Objective: Write out the rows from the first line up to and including the line that contains "coord(433,255)", without the pictures.

Extracted data:
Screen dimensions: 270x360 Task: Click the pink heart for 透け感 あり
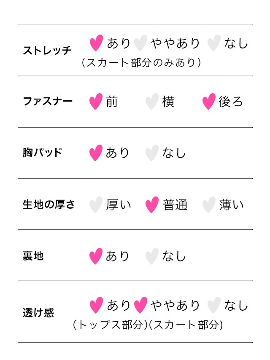[x=96, y=305]
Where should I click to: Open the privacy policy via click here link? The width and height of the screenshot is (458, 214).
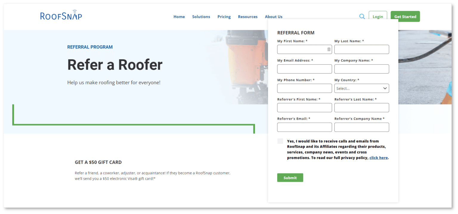(x=378, y=157)

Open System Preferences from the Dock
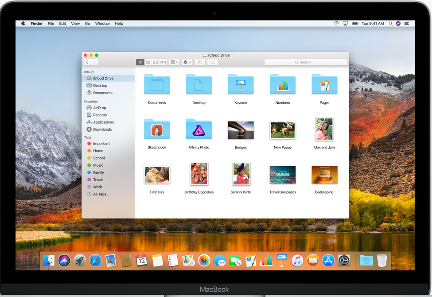[x=344, y=261]

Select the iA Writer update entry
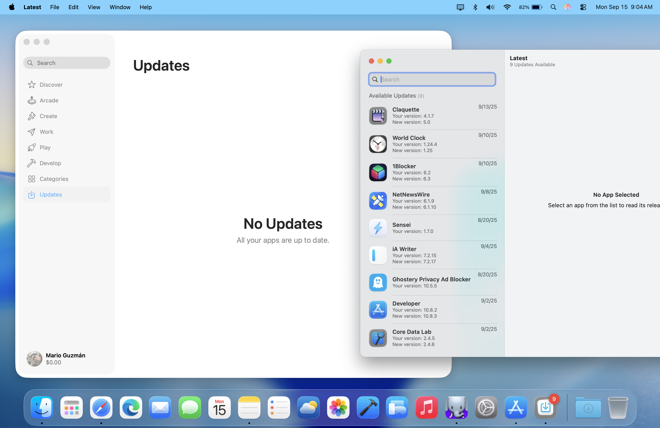coord(433,255)
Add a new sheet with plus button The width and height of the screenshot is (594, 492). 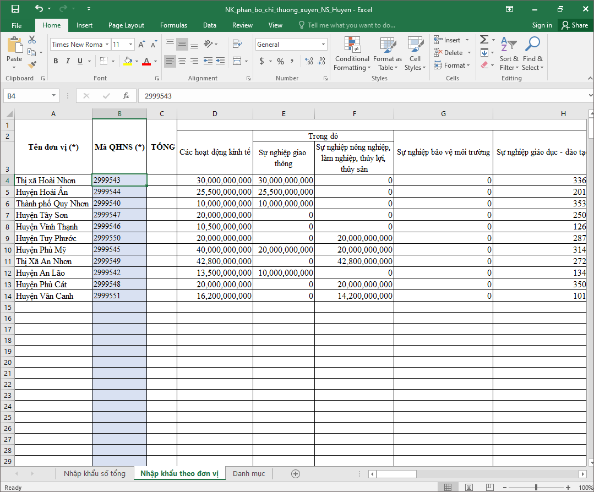296,474
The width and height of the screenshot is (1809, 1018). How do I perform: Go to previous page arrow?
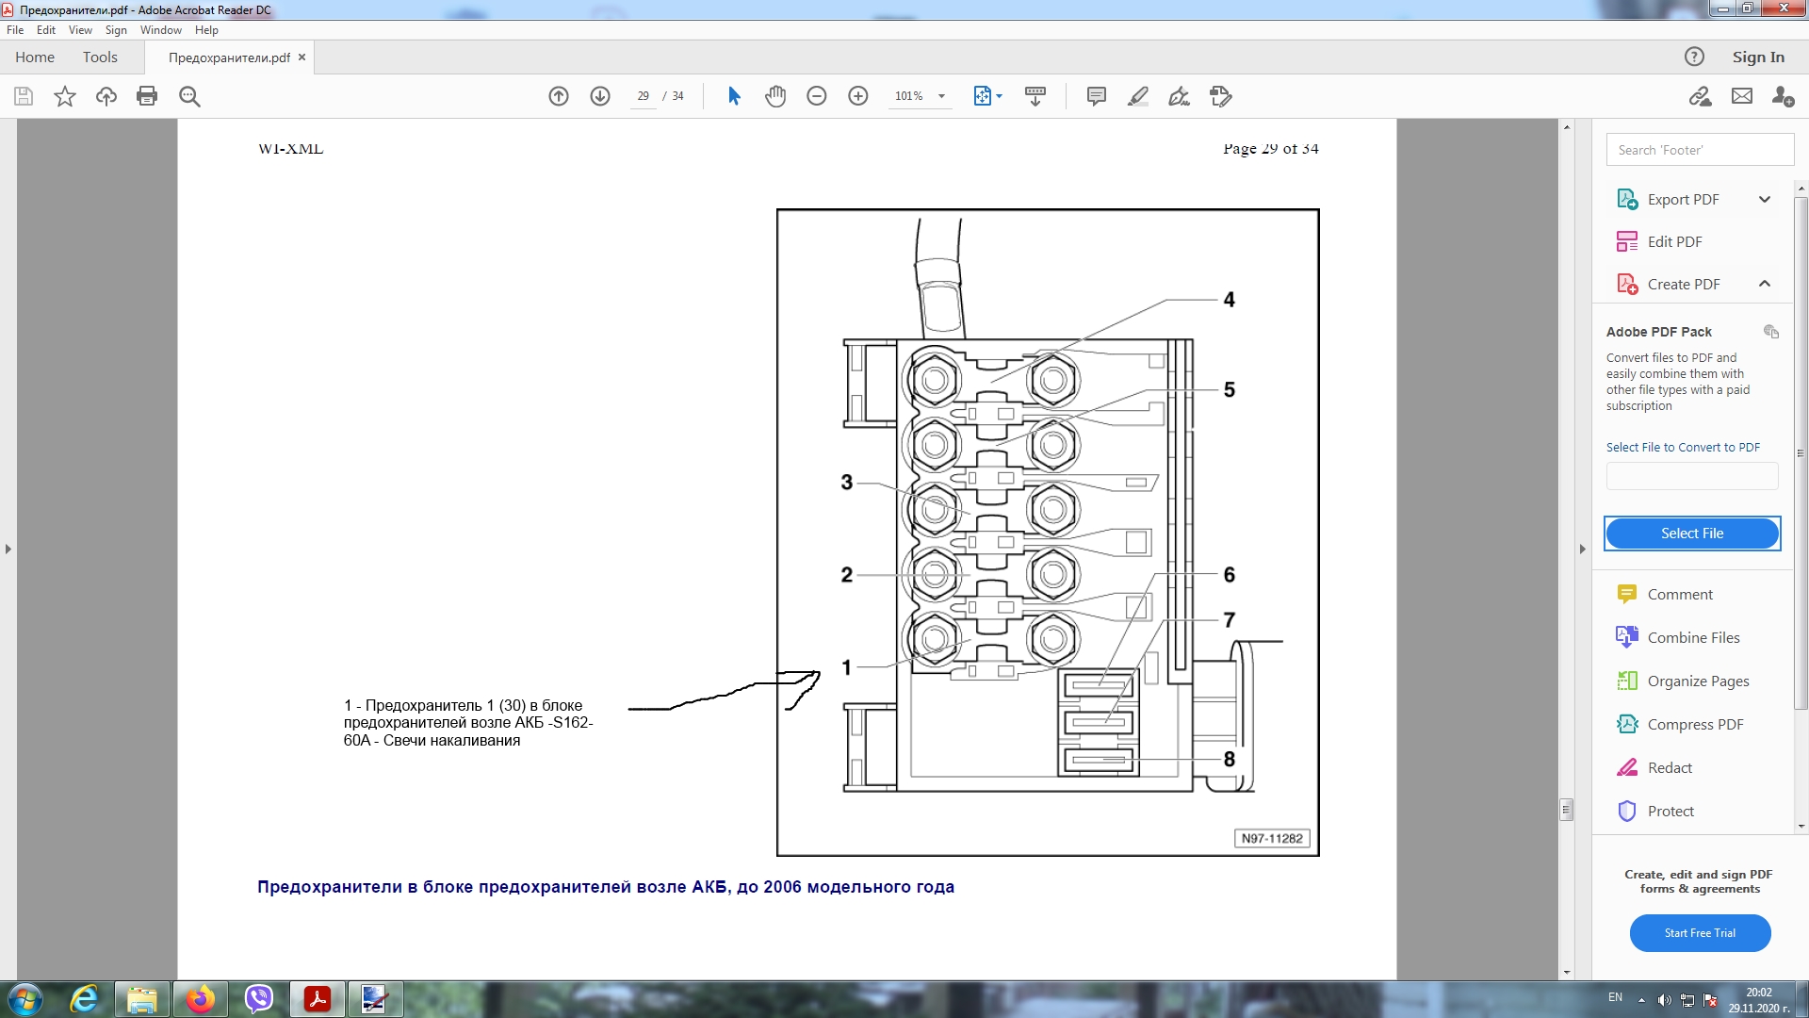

Output:
Screen dimensions: 270x360 Task: Click the pink heart for 透け感 あり
[x=96, y=305]
Where should I click to: Open the privacy policy via click here link? The width and height of the screenshot is (458, 214).
(x=378, y=157)

Open System Preferences from the Dock
[x=344, y=261]

Select the iA Writer update entry
coord(433,255)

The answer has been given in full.